Your instructions » Return each line of the data below that contains the string "Close".

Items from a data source
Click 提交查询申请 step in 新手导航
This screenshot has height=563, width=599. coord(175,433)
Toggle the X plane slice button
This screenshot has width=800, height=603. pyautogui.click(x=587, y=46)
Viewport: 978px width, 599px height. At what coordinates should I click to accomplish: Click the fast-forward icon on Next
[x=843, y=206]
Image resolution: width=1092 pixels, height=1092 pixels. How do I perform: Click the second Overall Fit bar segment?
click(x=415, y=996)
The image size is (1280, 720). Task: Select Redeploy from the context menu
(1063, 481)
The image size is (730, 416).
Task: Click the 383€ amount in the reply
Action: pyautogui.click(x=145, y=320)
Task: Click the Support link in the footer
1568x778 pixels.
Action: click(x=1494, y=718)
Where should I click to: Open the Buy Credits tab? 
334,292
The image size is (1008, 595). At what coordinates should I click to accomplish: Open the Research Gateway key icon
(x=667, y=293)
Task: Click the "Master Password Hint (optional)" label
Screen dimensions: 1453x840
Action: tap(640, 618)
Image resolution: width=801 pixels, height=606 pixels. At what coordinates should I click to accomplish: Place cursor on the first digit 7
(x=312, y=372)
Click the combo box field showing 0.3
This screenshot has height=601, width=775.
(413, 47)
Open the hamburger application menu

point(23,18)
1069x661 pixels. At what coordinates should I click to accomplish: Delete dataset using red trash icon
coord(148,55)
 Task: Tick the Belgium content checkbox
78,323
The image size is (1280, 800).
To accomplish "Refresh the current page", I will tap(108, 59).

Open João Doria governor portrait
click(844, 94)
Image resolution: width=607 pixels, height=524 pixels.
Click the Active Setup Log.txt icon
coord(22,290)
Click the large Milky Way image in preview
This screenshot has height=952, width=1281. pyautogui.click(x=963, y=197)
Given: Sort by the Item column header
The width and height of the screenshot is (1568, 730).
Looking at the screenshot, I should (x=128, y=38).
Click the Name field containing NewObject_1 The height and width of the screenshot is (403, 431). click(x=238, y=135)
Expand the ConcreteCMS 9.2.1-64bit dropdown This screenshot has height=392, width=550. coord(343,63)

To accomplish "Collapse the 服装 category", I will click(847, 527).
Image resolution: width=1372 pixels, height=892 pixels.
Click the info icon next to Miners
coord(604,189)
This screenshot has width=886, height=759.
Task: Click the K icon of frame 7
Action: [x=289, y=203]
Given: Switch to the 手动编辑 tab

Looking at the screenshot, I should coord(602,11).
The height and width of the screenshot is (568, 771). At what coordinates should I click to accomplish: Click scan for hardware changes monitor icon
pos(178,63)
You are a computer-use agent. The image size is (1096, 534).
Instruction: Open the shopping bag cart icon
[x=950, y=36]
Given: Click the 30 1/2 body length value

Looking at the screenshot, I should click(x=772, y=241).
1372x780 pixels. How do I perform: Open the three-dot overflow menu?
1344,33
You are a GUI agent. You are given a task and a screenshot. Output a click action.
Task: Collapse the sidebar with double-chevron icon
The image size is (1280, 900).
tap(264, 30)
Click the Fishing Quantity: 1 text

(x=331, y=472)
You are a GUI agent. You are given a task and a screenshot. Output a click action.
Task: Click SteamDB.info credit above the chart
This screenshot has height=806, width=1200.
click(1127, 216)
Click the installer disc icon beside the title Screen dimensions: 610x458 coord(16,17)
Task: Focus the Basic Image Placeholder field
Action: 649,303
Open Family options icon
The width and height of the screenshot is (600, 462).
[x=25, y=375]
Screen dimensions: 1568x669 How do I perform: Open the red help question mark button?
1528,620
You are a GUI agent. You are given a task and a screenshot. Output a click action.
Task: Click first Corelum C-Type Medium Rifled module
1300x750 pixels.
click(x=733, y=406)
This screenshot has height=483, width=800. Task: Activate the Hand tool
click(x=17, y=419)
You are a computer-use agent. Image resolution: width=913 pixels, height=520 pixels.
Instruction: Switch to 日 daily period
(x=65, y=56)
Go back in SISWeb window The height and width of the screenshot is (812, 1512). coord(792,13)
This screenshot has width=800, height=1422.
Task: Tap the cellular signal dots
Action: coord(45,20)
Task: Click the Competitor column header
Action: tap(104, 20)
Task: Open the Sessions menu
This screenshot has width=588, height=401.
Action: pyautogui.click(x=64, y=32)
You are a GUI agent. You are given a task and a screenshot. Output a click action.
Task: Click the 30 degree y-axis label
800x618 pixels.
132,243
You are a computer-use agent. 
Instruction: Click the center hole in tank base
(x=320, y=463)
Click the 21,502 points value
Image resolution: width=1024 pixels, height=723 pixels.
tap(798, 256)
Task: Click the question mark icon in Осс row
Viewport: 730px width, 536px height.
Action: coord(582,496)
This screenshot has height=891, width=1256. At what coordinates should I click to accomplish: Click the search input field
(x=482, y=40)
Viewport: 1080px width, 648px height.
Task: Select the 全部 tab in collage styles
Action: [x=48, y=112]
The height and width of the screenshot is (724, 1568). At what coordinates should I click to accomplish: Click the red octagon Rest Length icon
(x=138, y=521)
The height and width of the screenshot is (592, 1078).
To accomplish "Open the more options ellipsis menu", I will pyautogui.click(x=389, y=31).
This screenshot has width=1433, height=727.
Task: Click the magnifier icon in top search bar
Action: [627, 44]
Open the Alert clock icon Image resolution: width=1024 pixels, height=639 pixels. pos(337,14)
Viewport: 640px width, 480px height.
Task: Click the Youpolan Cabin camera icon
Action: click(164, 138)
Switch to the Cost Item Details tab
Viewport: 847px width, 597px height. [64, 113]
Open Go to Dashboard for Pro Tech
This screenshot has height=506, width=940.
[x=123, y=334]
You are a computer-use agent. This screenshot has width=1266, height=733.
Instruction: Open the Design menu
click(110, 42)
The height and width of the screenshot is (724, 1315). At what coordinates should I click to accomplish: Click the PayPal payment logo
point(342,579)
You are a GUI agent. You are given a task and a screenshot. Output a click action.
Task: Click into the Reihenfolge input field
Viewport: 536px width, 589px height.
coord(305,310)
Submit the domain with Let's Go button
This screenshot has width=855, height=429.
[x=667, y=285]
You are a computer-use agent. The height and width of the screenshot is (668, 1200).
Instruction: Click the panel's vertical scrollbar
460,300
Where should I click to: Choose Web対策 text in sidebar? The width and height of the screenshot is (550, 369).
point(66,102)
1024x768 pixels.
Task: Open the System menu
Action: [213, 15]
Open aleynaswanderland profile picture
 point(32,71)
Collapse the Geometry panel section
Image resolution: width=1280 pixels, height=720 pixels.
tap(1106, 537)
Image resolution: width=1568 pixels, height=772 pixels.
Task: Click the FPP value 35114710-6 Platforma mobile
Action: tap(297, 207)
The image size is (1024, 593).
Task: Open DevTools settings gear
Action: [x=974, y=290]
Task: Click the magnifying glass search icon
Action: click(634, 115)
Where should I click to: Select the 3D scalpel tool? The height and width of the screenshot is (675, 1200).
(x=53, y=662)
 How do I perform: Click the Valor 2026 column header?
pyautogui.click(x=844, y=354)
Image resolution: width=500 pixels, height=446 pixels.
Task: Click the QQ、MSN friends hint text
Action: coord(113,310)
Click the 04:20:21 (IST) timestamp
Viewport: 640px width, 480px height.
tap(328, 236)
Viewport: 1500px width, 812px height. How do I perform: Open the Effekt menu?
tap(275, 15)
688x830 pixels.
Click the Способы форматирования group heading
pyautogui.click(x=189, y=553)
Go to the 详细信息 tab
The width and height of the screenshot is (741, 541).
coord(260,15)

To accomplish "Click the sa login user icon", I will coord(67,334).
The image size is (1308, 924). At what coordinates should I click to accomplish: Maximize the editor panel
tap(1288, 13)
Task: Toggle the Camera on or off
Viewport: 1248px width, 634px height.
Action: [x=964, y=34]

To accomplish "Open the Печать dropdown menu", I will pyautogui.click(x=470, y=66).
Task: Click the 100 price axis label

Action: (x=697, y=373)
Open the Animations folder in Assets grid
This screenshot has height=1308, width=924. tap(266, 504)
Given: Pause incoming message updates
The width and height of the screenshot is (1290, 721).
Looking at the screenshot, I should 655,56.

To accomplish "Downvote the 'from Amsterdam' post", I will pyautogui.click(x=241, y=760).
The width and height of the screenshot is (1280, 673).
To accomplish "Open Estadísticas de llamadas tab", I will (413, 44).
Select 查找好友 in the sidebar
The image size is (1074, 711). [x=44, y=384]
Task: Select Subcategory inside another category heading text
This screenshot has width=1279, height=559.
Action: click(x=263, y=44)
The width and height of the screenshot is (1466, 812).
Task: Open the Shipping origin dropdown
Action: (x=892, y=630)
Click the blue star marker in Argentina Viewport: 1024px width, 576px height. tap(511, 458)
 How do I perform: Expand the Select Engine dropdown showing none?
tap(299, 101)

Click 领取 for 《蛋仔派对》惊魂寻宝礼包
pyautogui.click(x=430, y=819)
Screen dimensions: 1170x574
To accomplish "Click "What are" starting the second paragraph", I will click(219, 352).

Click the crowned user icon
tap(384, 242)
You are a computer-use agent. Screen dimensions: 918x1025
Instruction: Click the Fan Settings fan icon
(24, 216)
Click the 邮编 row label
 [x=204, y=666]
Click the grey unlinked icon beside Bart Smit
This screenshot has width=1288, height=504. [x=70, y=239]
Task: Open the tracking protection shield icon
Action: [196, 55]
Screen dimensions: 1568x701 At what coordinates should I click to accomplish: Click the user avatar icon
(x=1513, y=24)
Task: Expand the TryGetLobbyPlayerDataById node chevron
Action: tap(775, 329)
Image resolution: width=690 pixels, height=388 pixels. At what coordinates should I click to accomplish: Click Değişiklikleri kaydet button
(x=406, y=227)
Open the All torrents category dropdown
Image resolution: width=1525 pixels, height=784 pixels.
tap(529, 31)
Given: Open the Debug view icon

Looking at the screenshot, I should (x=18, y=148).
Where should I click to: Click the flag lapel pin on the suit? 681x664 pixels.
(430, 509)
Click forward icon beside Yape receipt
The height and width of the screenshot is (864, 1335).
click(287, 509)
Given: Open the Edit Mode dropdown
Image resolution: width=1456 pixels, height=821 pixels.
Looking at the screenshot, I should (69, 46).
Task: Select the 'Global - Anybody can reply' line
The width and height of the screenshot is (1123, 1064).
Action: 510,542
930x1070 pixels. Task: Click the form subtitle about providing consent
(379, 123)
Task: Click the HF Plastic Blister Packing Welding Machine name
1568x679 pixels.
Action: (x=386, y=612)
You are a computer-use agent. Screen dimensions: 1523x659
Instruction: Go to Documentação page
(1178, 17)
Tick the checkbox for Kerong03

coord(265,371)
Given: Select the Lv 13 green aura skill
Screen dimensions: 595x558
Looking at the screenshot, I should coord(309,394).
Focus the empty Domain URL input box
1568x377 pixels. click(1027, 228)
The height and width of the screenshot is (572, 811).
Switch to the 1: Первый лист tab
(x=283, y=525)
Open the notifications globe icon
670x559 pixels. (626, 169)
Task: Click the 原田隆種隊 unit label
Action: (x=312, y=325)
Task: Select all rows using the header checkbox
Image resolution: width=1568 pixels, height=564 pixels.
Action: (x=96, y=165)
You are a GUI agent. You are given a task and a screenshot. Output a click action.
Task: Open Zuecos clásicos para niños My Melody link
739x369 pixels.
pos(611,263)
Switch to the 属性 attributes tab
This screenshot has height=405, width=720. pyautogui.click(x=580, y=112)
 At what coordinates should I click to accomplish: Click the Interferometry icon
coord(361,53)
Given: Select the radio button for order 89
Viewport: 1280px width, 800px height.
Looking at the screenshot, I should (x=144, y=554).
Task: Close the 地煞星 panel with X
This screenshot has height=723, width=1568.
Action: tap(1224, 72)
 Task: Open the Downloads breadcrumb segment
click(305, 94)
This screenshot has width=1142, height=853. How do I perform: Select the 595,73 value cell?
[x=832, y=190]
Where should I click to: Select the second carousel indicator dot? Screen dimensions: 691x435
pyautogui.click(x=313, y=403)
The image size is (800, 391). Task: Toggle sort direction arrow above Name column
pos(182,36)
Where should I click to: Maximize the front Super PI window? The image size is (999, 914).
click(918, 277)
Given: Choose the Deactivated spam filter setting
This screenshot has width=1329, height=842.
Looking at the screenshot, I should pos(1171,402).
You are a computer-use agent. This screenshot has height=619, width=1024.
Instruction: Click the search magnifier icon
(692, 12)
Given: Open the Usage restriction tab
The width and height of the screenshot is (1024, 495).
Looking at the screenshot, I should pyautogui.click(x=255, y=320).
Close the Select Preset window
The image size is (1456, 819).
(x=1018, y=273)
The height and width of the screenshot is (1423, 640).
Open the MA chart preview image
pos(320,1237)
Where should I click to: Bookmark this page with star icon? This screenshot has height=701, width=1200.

Result of the exercise »
Task: Close the 地煞星 panel with X
Close the Select Preset window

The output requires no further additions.